Yes, you remember correctly. Now I am also considering a 50kg airborne flywheel with a light platter on a conventional bearing. Silk therad driven. This arrangement should have less energy storage and less smearing?


Honestly, Tony, i would not recommend that. Stick with your initial plan to have a super-heavy platter on a decent air bearing.

During the 70 the engineers from the Japanese company Melco proved by neasurements and listening comparisons that above 40kg of platter mass, the motor's, belt's, friction wheel's influence starts to disappear, but up to 40 kg mass, the influence can be heard and measured.

What my impedance matching theory always claimed and the experinental results from the Redpoint guys Thom and Peter seem to prove is that a vinyl record mounted on a vinyl platter leads to wonderful music and that high platter inertia counts.

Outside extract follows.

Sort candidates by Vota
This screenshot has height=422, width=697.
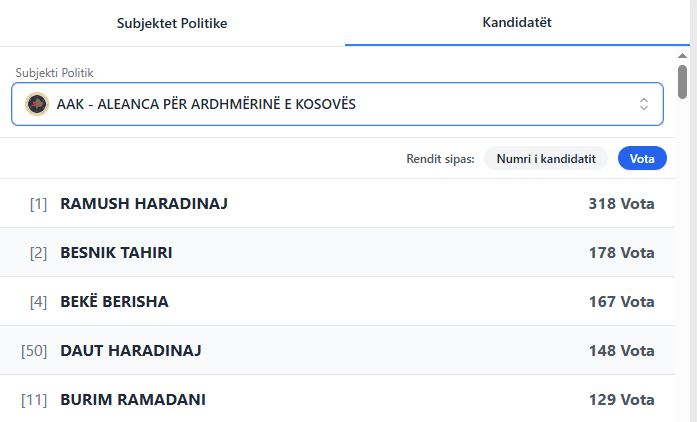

BTW, i am hunting a decent air bearing of about 30kg weight, incredibly stiff in all directions, it does the platter keep form bouncing on the air film. Together with 25kg of vinyl am just at the platter weight/inertia i always wanted to have. The air bearing is shaped like a ring and so there is room for a nice cavity system. The cavities provide a vacuum reservoir for sucking the records against the platter.



As soon as i got a quote from the company, I let you know. How does that sound to you?







Quote:
I am still waiting for S/N 00002 of LT1. This way I would have some incentive to jump on my turntable. What do you say, Bernhard ? ;-)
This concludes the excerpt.